В SSH существует несколько способов авторизации. Аутентификация по паролю - привычный и легкий механизм, в большинстве случаем не требующей настройки недостатком является необходимость хранить пароли в конфигурационном файле профиля. Аутентификация по ключу - данный способ аутентификации более предпочтителен т.к. не требует сохранять пароль для доступа к серверам в конфигурационном файле профиля, однако требует дополнительной настройки.

Что такое SSH-ключ

Определение «SSH-ключ» составное, так как на самом деле ключ состоит из пары — открытой и "закрытой". На узле администратора создаются и хранятся обе части ключа, а на сервера передаются только копия публичной части SSH-ключа.

Открытая часть (она же публичный ключ) используется для шифрования данных при обращении к удаленному узлу. Проще говоря, это набор символов, при помощи которых мы шифруем информацию. Он доступен всем. Не стоит бояться того, что открытый ключ может попасть в чужие руки, так как наличие одного лишь публичного SSH-ключа не дает злоумышленнику никаких преимуществ. Открытый SSH-ключ хранится на удаленном узле.

Закрытая часть (приватный ключ) — это ключ к данным. Он расшифровывает сами сообщения. Хранится он на устройстве (рабочий компьютер администратора или специально выделенный сервер), которое будет подключаться к удаленному узлу (на котором находится открытый ключ). Приватный ключ ни в коем случае нельзя передавать в чужие руки, передача закрытой части SSH-ключа равна передачи пароля при парольной аутентификации.

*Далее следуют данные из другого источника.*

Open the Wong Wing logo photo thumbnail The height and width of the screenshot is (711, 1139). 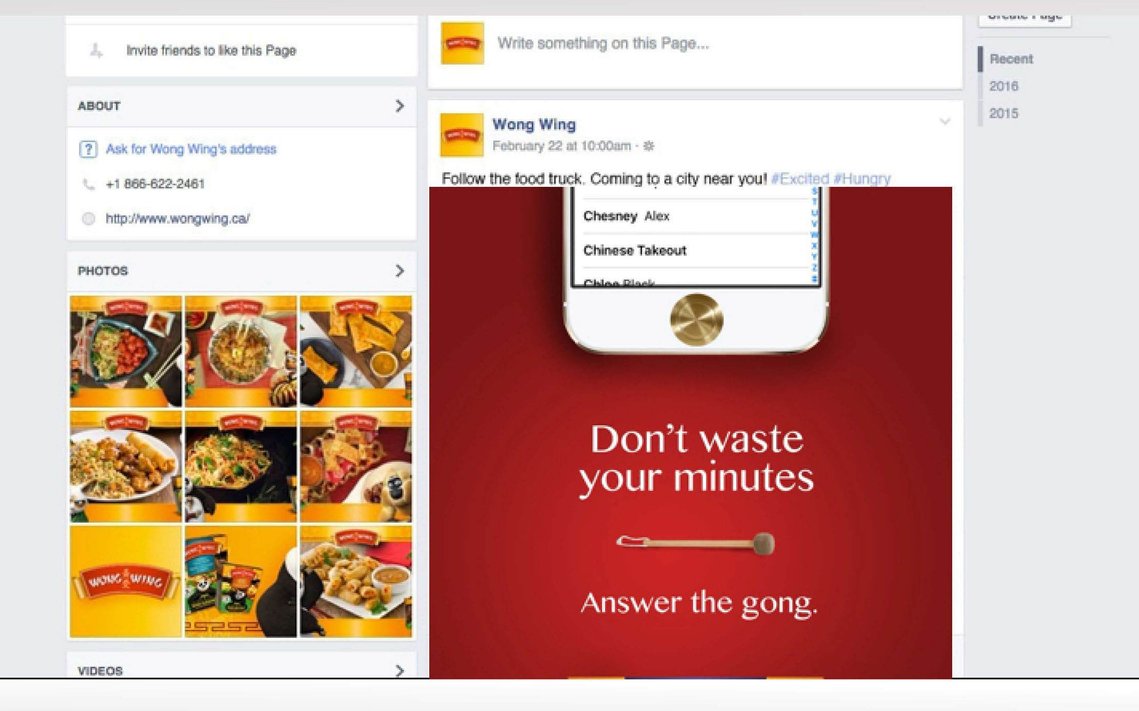pos(126,582)
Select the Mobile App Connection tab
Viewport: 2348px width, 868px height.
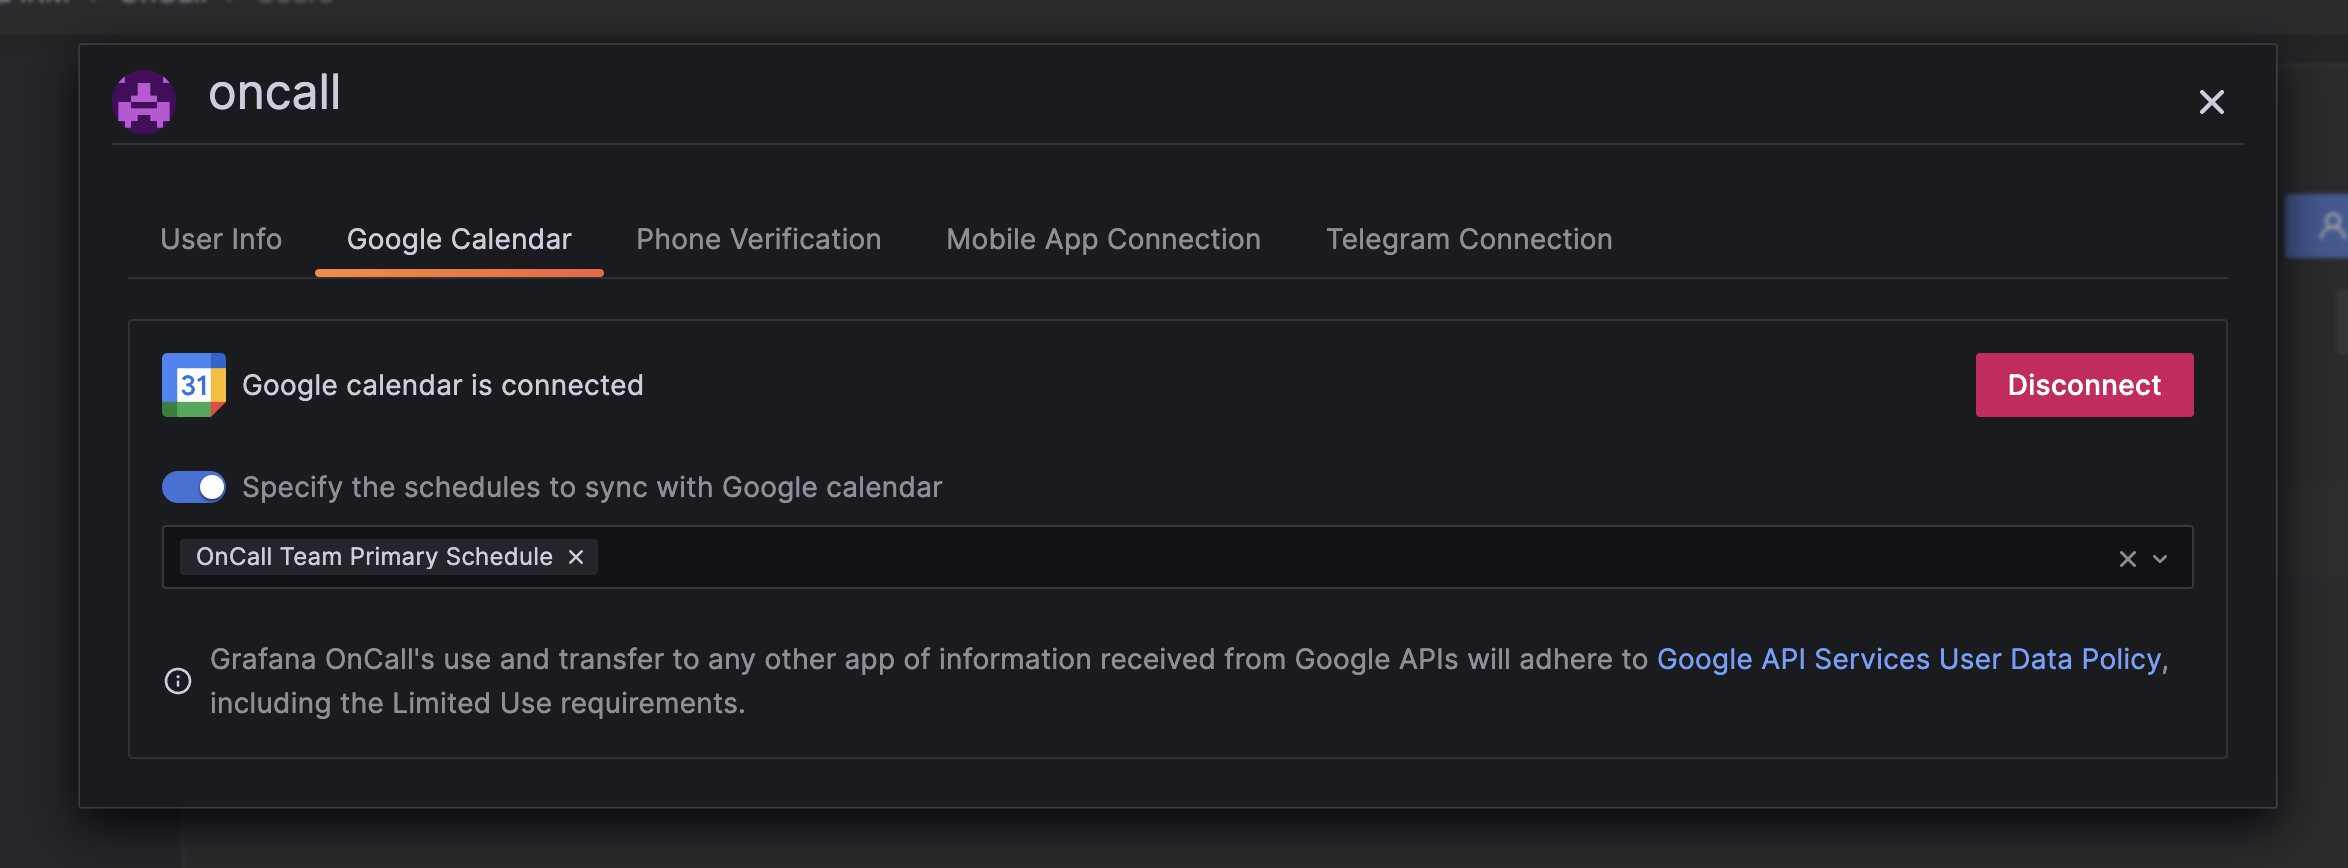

Генерации SSH-ключа в Linux

Процесс генерации SSH-ключей в ОС на базе Linux очень прост. Далее рассмотрим генерацию ключа с параметрами по умолчанию т. е. тип ключа - RSA, длина ключа - 3072 бит:

  • выполняем команду ssh-keygen В процессе работы команда задаст несколько вопросов:

    • Enter file in which to save the key (/root/.ssh/id_rsa) - путь по которому сохранить сгенерированный ключ (в данном примере /root/.ssh/id_rsa), обычно не требуется редактировать.
    • Enter passphrase (empty for no passphrase): - возможность задать парольную фразу для ключа ( не поддерживается awctl), если оставить значение пустым то парольная фраза для ключа не будет установлена. Вывод команды:
    root@eefa63aa3ea5:/# ssh-keygen 
Generating public/private rsa key pair.
Enter file in which to save the key (/root/.ssh/id_rsa):
Enter passphrase (empty for no passphrase): 
Enter same passphrase again: 
Your identification has been saved in /root/.ssh/id_rsa
Your public key has been saved in /root/.ssh/id_rsa.pub
The key fingerprint is:
SHA256:BEW2byds8PSauUgQkag/jJldb6zH+86Jux7qYVF7LuY root@eefa63aa3ea5
The key's randomart image is:
+---[RSA 3072]----+
|     .o++        |
|    . .+ .       |
|   .  . = .      |
|  .   .+ B .     |
|   B .ooS O o    |
|  + =  o+= *     |
|     .o+= =      |
|     ..*o* o     |
|     .ooE**      |
+----[SHA256]-----+
root@eefa63aa3ea5:/#

В результате работы команды в домашней директории пользователя будет создана директория .ssh в которую ( по умолчанию ) будут помещены сгенерированные открытая и закрытая часть ключа.

Следующий этап - доставить открытую часть ключа на те сервера к которым потребуется подключаться по ssh.

Копирование открытого ключа на сервера

Скопировать открытую часть ключа на удаленный сервер можно выполнить использую команду ssh-copy-id. Для того чтобы команда успешно отработала у пользователя уже должен быть доступ по ssh на целевой сервер с аутентификацией по паролю. Тогда вызов команды может выглядеть следующим образом:

ssh-copy-id <имя пользователя>@<адрес сервера>

Пример результата работы ssh-copy-id (в данном примере выполняется копирование открытой части ключа пользователя awbi на сервер 192.168.20.180):

ssh-copy-id awbi@192.168.20.180
/usr/bin/ssh-copy-id: INFO: Source of key(s) to be installed: "/home/awbi/.ssh/id_rsa.pub"
/usr/bin/ssh-copy-id: INFO: attempting to log in with the new key(s), to filter out any that are already installed
/usr/bin/ssh-copy-id: INFO: 1 key(s) remain to be installed -- if you are prompted now it is to install the new keys

Number of key(s) added: 1

Now try logging into the machine, with:   "ssh 'awbi@192.168.20.180'"
and check to make sure that only the key(s) you wanted were added.

Готово теперь подключение к серверам с использованием ssh ключа без запроса пароля должно работать!